* **WHAT YOU WILL DO**: Using the entries that follow, give only the number of lines with the word "computer" in them.

* **THE DATA**:
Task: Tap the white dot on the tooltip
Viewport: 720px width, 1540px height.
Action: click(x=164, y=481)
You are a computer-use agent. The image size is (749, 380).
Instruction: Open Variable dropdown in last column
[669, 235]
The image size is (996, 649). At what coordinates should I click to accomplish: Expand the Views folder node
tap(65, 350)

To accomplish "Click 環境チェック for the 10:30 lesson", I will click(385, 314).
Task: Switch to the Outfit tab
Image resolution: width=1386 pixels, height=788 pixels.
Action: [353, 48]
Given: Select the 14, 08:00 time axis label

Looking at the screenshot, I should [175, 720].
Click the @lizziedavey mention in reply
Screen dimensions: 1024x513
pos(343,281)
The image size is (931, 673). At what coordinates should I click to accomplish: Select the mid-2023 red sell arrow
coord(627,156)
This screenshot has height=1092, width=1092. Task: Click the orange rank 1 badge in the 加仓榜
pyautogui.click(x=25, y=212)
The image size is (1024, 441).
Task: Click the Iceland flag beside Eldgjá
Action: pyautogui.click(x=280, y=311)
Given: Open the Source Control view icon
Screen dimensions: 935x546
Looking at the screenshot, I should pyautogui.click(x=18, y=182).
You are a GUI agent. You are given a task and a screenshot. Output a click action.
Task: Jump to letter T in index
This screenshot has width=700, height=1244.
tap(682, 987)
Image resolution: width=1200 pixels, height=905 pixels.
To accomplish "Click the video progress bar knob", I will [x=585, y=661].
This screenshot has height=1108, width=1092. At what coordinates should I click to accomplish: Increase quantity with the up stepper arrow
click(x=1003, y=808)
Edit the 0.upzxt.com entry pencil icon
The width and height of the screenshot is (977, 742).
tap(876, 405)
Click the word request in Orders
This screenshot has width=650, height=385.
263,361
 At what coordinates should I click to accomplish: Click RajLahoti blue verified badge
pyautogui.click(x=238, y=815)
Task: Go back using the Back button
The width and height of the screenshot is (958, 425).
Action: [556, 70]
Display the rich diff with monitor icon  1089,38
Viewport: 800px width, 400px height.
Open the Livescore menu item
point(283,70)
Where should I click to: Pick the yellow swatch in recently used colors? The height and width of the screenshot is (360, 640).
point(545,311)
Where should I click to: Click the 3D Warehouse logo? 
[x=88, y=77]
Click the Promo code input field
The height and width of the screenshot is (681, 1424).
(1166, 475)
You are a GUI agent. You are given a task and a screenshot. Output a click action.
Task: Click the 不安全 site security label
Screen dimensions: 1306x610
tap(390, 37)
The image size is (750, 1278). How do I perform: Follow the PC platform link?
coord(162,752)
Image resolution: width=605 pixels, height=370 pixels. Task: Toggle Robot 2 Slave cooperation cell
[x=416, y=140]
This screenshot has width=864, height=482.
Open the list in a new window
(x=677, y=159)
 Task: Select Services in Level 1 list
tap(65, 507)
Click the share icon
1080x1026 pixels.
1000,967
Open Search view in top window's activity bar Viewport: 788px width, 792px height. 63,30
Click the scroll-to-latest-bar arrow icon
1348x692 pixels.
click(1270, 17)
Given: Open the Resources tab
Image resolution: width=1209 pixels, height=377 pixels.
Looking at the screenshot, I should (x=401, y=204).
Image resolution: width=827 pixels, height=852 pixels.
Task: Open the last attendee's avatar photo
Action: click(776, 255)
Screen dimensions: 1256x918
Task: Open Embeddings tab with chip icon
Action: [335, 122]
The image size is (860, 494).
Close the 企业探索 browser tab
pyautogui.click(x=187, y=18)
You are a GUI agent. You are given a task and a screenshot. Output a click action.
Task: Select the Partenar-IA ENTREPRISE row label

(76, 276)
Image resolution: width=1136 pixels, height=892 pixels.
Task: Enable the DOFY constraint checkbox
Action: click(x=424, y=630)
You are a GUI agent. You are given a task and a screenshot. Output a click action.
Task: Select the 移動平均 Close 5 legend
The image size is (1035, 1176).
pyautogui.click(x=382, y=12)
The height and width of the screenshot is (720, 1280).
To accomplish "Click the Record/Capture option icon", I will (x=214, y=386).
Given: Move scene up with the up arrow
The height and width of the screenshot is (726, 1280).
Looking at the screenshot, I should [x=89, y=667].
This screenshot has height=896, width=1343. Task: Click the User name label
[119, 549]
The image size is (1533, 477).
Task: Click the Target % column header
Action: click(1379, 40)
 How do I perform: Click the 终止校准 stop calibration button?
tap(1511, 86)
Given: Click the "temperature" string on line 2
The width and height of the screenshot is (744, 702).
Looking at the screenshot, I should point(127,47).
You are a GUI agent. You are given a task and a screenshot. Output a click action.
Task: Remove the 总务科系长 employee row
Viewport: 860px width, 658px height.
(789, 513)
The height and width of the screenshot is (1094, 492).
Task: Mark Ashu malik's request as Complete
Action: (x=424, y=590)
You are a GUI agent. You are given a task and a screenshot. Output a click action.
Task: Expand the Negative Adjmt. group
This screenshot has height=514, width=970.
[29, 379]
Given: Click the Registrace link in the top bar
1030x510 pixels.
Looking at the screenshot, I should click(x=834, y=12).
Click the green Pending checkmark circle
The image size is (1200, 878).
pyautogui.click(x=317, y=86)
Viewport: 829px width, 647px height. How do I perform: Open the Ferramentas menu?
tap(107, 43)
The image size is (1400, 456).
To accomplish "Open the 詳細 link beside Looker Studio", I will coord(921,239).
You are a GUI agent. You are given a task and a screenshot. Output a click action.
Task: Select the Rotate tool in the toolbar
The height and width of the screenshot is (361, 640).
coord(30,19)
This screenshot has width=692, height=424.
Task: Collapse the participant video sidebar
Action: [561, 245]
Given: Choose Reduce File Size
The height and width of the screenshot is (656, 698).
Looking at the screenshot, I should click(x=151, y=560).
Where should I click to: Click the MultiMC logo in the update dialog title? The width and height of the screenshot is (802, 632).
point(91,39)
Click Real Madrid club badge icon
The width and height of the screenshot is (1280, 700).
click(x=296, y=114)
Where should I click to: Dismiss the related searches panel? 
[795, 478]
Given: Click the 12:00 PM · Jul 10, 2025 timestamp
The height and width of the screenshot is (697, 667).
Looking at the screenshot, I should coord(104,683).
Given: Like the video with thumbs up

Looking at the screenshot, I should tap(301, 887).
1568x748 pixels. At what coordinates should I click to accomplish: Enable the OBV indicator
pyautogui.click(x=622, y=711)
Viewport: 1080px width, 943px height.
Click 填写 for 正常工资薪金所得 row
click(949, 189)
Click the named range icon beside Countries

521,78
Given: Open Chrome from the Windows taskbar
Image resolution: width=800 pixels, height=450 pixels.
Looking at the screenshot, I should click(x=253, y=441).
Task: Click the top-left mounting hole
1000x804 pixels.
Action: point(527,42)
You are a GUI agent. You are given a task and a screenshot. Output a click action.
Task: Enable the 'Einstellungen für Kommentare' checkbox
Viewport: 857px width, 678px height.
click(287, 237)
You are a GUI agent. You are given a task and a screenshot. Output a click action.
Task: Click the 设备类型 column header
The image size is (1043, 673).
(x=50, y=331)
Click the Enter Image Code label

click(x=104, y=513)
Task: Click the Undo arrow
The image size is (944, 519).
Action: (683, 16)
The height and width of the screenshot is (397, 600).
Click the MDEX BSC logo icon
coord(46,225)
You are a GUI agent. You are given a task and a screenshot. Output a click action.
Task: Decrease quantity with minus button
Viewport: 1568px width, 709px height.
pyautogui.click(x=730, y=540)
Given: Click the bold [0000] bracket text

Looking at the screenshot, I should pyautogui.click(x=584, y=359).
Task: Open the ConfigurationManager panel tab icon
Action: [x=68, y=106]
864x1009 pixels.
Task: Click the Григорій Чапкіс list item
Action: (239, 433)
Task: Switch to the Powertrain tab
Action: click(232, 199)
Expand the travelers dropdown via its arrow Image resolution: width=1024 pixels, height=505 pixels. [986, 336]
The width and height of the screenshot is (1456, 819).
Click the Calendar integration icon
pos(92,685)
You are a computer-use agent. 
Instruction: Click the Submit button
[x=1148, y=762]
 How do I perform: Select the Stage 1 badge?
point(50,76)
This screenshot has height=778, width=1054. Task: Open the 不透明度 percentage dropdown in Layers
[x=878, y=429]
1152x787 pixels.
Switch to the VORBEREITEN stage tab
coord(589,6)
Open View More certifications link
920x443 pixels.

* **OUTPUT FOR THIS EXERCISE**: 2